- _Direction a_
In the Scheme-reports message below, reproduce the passage from "Re: [Scheme-reports] fresh empty strings Per Bothner 24" to "for immutable strings." word for word.

- _Provided passage_
Re: [Scheme-reports] fresh empty strings John Cowan (24 Jan 2012 18:58 UTC)
Re: [Scheme-reports] fresh empty strings Per Bothner (24 Jan 2012 20:07 UTC)

Re: [Scheme-reports] fresh empty strings Per Bothner 24 Jan 2012 20:05 UTC

On 01/24/2012 10:58 AM, John Cowan wrote:
> Per Bothner scripsit:
>
>> (Kawa does use separate Java classes for mutable and immutable strings,
>> though it didn't used to - and I'm thinking about adding another class to
>> support O(1) indexing of strings containing non-basic-plane characters.)
>
> There's a case to be made for using three classes for the Latin-1, BMP, and
> full Unicode repertoires.  I know of one (non-Scheme) package that does this,
> plus using java.lang.String for immutable strings.
>
> On the other hand, in fairly capacious environments like the desktop,
> it may be the Right Thing to use only 32-bit mutable strings, especially
> considering how much more common string literals are in typical Scheme code.

- _Exercise inputs_
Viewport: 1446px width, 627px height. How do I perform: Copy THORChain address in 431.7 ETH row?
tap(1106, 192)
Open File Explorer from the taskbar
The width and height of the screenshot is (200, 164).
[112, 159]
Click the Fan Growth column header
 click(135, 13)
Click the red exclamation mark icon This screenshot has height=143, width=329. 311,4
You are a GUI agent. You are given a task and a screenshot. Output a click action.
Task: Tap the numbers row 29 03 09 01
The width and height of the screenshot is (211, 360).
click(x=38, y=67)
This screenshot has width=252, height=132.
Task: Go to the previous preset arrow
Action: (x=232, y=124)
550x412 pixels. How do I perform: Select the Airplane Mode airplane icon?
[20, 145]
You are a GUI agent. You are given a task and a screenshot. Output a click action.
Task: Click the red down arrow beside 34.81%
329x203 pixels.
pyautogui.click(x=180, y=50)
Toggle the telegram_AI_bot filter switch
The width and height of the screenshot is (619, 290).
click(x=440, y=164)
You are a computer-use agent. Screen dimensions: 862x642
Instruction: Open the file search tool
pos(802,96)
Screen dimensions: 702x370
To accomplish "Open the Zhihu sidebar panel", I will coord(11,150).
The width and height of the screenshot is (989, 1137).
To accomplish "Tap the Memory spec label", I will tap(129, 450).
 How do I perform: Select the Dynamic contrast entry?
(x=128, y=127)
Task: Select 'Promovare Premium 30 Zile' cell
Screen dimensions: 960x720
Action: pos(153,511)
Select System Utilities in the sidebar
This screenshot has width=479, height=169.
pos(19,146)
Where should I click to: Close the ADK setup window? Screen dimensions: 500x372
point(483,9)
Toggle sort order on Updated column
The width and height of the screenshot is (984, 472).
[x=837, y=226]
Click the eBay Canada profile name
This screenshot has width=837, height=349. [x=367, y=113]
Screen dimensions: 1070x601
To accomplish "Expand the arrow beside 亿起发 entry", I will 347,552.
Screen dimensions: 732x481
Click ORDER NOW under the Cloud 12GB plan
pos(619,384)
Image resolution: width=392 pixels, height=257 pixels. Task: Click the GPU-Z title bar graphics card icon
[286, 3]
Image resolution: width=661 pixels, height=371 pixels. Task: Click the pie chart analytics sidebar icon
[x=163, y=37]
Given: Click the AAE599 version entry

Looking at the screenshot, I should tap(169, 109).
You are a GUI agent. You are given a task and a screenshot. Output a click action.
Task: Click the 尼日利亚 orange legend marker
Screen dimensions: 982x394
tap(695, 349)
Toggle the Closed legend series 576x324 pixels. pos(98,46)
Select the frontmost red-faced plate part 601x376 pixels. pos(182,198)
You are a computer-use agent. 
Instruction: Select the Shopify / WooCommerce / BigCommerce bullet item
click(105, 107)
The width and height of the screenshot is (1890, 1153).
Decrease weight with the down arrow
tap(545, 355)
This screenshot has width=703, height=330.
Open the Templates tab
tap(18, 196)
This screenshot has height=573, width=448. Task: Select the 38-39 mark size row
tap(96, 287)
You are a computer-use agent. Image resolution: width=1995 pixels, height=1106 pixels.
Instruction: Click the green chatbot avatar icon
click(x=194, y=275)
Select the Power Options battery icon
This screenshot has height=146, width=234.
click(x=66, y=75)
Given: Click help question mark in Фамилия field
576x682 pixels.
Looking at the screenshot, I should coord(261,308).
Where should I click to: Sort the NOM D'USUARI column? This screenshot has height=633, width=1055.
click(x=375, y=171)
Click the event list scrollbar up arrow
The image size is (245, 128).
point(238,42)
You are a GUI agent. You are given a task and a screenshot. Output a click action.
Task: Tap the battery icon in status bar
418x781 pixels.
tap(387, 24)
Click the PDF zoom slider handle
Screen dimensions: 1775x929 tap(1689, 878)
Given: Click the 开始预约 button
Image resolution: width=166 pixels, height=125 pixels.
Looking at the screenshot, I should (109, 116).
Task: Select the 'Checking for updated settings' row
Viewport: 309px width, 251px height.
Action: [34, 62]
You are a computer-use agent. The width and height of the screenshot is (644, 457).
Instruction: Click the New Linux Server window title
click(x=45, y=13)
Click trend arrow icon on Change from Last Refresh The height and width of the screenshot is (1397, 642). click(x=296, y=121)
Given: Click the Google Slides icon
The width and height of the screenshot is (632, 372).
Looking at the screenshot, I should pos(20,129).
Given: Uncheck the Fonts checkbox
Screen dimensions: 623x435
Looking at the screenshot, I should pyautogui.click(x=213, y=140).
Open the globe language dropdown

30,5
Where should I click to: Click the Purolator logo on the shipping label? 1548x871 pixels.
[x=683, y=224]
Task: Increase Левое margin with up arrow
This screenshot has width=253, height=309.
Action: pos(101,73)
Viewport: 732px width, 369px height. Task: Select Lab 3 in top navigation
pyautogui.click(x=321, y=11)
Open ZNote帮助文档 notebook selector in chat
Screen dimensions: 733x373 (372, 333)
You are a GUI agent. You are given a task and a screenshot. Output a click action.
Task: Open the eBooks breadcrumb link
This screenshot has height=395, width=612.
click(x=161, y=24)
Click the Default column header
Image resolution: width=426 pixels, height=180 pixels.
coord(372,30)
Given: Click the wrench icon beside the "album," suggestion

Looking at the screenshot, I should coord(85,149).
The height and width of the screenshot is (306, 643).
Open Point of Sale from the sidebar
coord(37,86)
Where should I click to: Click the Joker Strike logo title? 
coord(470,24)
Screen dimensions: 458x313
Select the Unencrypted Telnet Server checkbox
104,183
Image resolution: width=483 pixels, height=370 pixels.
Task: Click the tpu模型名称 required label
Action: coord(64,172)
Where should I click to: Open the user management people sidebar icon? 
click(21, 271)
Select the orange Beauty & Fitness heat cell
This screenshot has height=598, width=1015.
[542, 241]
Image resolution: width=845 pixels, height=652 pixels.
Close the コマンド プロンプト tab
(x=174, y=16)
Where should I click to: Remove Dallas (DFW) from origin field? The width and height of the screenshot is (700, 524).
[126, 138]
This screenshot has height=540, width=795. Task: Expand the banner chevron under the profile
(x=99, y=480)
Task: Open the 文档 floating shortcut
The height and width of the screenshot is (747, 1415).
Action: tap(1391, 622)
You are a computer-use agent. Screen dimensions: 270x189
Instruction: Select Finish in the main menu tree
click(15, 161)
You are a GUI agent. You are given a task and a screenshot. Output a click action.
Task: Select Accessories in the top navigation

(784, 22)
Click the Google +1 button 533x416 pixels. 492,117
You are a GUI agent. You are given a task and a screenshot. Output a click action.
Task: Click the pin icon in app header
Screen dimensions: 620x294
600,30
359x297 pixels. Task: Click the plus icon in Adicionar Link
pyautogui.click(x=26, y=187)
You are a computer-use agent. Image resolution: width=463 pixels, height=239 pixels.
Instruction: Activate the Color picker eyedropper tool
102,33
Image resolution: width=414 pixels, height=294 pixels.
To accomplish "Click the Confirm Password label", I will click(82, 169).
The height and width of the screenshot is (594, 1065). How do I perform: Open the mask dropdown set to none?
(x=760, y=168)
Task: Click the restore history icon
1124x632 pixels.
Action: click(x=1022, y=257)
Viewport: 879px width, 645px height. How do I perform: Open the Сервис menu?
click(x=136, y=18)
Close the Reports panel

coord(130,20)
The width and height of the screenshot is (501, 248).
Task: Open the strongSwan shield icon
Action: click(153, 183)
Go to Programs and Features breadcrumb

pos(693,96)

- _Direction b_
Locate every row above that contains the word "will" and copy each one out. Case counts.

- _Task output a_
Re: [Scheme-reports] fresh empty strings Per Bothner 24 Jan 2012 20:05 UTC

On 01/24/2012 10:58 AM, John Cowan wrote:
> Per Bothner scripsit:
>
>> (Kawa does use separate Java classes for mutable and immutable strings,
>> though it didn't used to - and I'm thinking about adding another class to
>> support O(1) indexing of strings containing non-basic-plane characters.)
>
> There's a case to be made for using three classes for the Latin-1, BMP, and
> full Unicode repertoires.  I know of one (non-Scheme) package that does this,
> plus using java.lang.String for immutable strings.

- _Task output b_
To accomplish "Open the Zhihu sidebar panel", I will coord(11,150).
To accomplish "Tap the Memory spec label", I will tap(129, 450).
To accomplish "Expand the arrow beside 亿起发 entry", I will 347,552.
To accomplish "Click the Confirm Password label", I will click(82, 169).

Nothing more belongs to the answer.